Niedawno usłyszałem, że to przeze mnie Społem PSS nie może uruchomić sklepu spożywczego przy ulicy Roosevelta. – napisała na portalu społecznościowym Prezydent Świnoujścia
Rzekomym powodem ma być fakt, że miasto miało zażądać od Społem zabezpieczenia miejsc postojowych.
Aby uciąć wszelkie plotki na ten temat, zwróciłem się do prezesa Społem PSS Piotra Kłapacza z prośbą o podanie przyczyn, które powodują, że obiekt przy ulicy Roosevelta stoi pusty.
Jednocześnie zadeklarowałem pomoc i wsparcie w uruchomieniu sklepu w tym miejscu.
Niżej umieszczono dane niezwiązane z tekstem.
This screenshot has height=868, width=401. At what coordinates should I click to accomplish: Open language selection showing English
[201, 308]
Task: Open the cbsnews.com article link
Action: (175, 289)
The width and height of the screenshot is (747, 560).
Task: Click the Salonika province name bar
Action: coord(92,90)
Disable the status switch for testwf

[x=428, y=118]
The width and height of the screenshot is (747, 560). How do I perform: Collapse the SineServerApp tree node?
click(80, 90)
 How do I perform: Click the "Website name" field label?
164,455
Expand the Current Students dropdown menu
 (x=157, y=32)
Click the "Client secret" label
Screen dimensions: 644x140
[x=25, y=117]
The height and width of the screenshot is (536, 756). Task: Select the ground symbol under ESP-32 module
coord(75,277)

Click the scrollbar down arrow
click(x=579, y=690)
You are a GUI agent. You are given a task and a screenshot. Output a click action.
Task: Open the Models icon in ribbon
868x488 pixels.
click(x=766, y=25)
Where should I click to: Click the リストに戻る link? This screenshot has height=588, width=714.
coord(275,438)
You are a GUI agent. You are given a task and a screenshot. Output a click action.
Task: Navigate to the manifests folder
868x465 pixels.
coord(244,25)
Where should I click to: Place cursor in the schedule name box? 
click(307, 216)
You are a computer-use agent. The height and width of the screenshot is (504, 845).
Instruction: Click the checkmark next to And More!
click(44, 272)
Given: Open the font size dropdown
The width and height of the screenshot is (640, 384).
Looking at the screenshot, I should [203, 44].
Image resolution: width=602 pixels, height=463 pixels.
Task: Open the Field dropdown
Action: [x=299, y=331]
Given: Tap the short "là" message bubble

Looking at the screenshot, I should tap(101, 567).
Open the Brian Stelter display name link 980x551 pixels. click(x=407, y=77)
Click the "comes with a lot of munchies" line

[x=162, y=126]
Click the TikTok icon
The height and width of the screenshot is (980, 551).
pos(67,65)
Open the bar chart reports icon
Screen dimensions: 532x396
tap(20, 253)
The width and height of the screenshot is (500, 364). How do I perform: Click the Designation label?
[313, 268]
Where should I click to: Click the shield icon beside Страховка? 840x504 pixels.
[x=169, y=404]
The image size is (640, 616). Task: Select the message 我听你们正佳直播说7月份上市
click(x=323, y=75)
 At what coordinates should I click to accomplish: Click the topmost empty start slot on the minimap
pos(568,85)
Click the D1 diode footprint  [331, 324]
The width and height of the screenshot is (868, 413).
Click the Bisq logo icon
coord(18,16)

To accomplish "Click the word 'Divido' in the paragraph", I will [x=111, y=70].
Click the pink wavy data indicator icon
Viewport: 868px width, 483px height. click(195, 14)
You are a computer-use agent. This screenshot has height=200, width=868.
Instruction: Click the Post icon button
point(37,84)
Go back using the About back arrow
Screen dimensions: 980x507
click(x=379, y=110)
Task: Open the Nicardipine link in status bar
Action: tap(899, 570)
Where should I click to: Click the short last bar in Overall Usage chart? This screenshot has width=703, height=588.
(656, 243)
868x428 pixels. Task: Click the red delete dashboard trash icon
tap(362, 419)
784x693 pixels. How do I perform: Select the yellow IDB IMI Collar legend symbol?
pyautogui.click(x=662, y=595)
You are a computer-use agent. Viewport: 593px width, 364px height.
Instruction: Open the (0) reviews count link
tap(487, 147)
W odpowiedzi nie ma ani słowa o rzekomych miejscach parkingowych, których miało niby zażądać miasto. Jest za to stwierdzenie o rachunku ekonomicznym, którym kieruje się Społem PSS i czemu zresztą trudno się dziwić. To przecież firma handlowa, jak każda inna.
– Spółdzielnia nie jest instytucją powołaną do zabezpieczenia oczekiwań mieszkańców, jeżeli nie stoi za tym rachunek ekonomiczny; jest bowiem powołana do realizacji oczekiwań swoich członków i pracowników – napisał m.in. prezes.
Dodał również, że spółdzielnia prowadziła szereg rozmów, aby zagospodarować tę placówkę: z Biedronką, Stokrotką, Dino i innymi firmami. Niestety, żadna nie zdecydowała się na otwarcie tam swojego sklepu.
I taka jest prawda Szanowni Państwo – rachunek ekonomiczny, opłacalność. A nie rozsiewane plotki, że Społem nie może otworzyć sklepu, bo Żmurkiewicz zażądał stworzenia miejsc postojowych.